Reproduce word for word the part of the passage below on the Enlightenment myth and American optimism that falls between "What we are" and "metaphorical and literal.", inclusive.

EXTRACTED TEXT:

○ ○ ○

The myth of the Enlightenment movements was that we had matured beyond the Medieval view of the world, that an unbridgeable gulf was now fixed between us and them, that we are as rational now as they were irrational then. That myth was shattered in Europe during World War I as boys marched to war with a bounce in their step only to return in coffins, millions of them; twenty million to be exact and that was only half of the total deaths. It was not what anyone expected. Europe descended into a funk that, including the Great Depression and the next World War, lasted for decades. Spiritually, she has never recovered.

The American belief in progress was more resilient. It did not die during World War I, perhaps because the war was not fought on our soil—the USA lost 53,000 men in battle and another 63,000 to other causes, including the so-called Spanish Flu. Not even the Great Depression nor World War II defeated seemingly boundless American optimism. Indeed, it is not dead yet. Ronald Reagan’s “Morning in America” campaign resonated with Americans. As much as the Obama Administration apologized for America’s misdeeds, he campaigned on a generally optimistic, some might say Messianic, platform.

What we are seeing in the American streets, however, as cities across America are on fire, as city governments seem to be unwilling (or worse, unable) to contain the violence, looting, mayhem, and murder is evidence of a disillusionment and much of the violence and chaos is facilitated by a demons both metaphorical and literal.

According to the Enlightenment philosophers (and theologians), the great sin of the Medieval period (including the Reformation) was its credulity. The Medievals were not sufficiently critical. To be sure, that word has taken on a new significance recently. In much contemporary usage, used as an adjective, critical (as in “critical theory”) is code for Marxist. The Oxford Dictionary of English defines “critical theory” thus: “a philosophical approach to culture, and especially to literature, that considers the social, historical, and ideological forces and structures which produce and constrain it.” The definition itself, however, is code.  When it says, “social…forces” it means class warfare and oppression. Under critical theory, there is always a victim, an oppressed person or class and there is always an oppressor. The only question is to identify the good guys and the bad guys.

○ ○ ○

SOURCE MATERIAL:
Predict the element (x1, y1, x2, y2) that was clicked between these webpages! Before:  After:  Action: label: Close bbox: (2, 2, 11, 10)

○ ○ ○

IN RESPONSE:
What we are seeing in the American streets, however, as cities across America are on fire, as city governments seem to be unwilling (or worse, unable) to contain the violence, looting, mayhem, and murder is evidence of a disillusionment and much of the violence and chaos is facilitated by a demons both metaphorical and literal.